Secondo la Prefettura, nel bilanciamento fra interesse all’accesso e quello alla riservatezza, nel caso di specie, sarebbe prevalso il secondo.
Per il Tar Catania, invece, “il diritto di difendersi, e comunque di contraddire (al fine di dimostrare la eventuale erroneità degli altri assunti) è un diritto fondamentale intangibile” sicché “la condotta dell’Amministrazione – che nella fattispecie per cui è causa, pretende di comminare una “sanzione” (rectius: di applicare una “misura”) compressiva di un diritto fondamentale (quale è quello allo svolgimento del mandato politico) utilizzando argomenti probatori che però intende tenere celati – appare in contrasto non soltanto con le più elementari regole della logica, ma intrinsecamente contraddittorio (e come tale viziato da eccesso di potere) e contrastante (in pervasiva violazione dell’art. 3 della L. n. 241 del 1990, nonché delle norme che da tale legge in poi hanno sancito le regole del giusto procedimento) con il metodo democratico.”
Per i giudici amministrativi catanesi è illegittimo celare, al destinatario di un provvedimento amministrativo ablativo, le ragioni di fatto e di diritto su cui si fonda. E che se il provvedimento fa riferimento (o rinvia) ad un altro atto, anche tale atto dev’essere reso ostensibile al destinatario.
Ne deriva, pertanto, che “Dagli elementari principi di diritto dapprima declinati – comuni a qualsiasi ordinamento democratico (ed estranei esclusivamente agli Ordinamenti autoritari e/o al c.d. “Stato di polizia”) – … ove la P.A. intenda “segretare” o tenere comunque riservati determinati atti, non può al tempo stesso pretendere di utilizzarli come supporto “indirettamente” motivazionale alla condotta amministrativa. Ed invero non appare revocabile in dubbio che se un atto non è ostensibile non ha senso richiamarlo in funzione motiva o pretendere che assuma una funzione di tal fatta, funzione che per sua stessa natura non può non implicare un’attività ostensiva.” (cfr.

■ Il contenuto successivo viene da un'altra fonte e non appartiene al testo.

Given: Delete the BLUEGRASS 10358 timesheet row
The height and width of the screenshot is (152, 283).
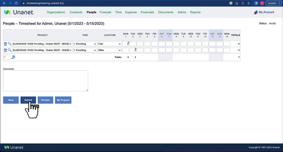Looking at the screenshot, I should (x=5, y=44).
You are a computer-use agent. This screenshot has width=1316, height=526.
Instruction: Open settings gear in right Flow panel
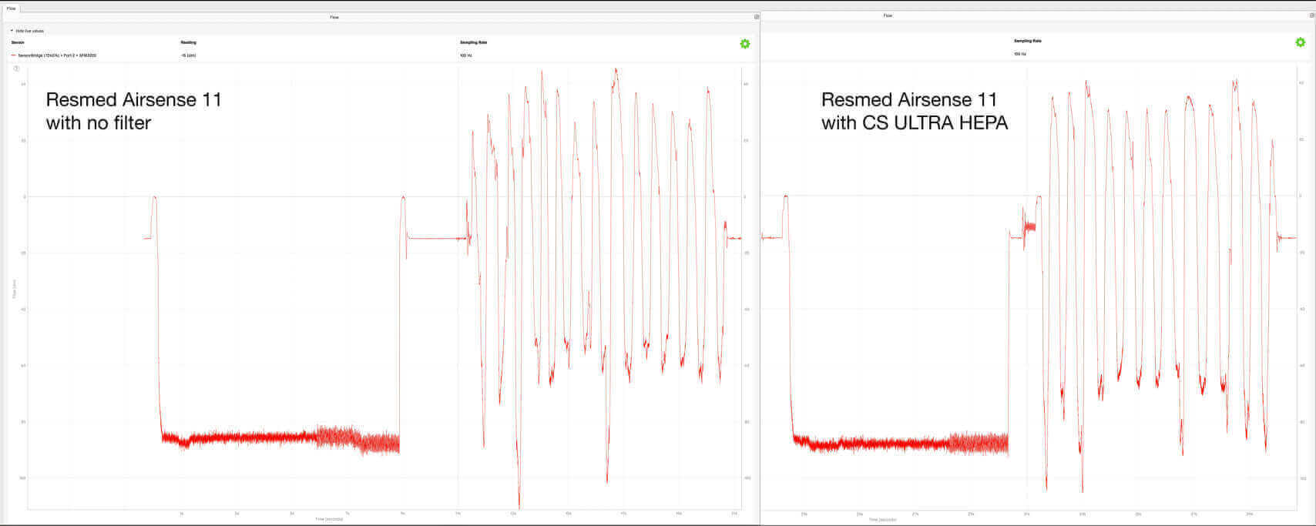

C.G.A. sez. giur., n. 56/2019 cit.).
Secondo il Tar, i dinieghi immotivati si pongono in contrasto con l’art. 24 l. n. 241/1990 che garantisce comunque l’accesso ai documenti necessari per la difesa in giudizio, ipotesi che ricorreva nella specie, giacché era stata promossa un’azione per la incandidabilità dell’ex Sindaco.
Essendo stati considerati elementi essenziali a garantire il pieno diritto di difesa, detti documenti non solo sono visionabili ma degli stessi è consentita estrarne copia.
Il divieto di accesso opera nei limiti in cui esso è necessario per assicurare l’ordine pubblico, la prevenzione e la repressione della criminalità, con particolare riferimento alle tecniche investigative, alla identità delle fonti di informazione, alla sicurezza dei beni e delle persone coinvolte, nonché alle attività della polizia giudiziaria e alla conduzione delle indagini.
Quando il divieto all’accesso non è basato su queste chiare ed esplicitate ragioni specifiche ed eccezionali allora è illegittimo.
Nemmeno rispetto a documenti collegati ad un procedimento penale sussiste una preclusione automatica ed assoluta sulla loro conoscibilità (da ultimo, T.A.R. Umbria, sentenza n. 471/2018; T.A.R. Sicilia Palermo sez. I, n. 2122/2018 cit.).
La divulgazione di elementi che possono pregiudicare l’esito di un’inchiesta in corso esula dal diritto di ostensione, restando quest’ultimo recessivo rispetto alla tutela di riservatezza delle indagini; ma la circostanza deve trovare espresso riferimento motivazionale.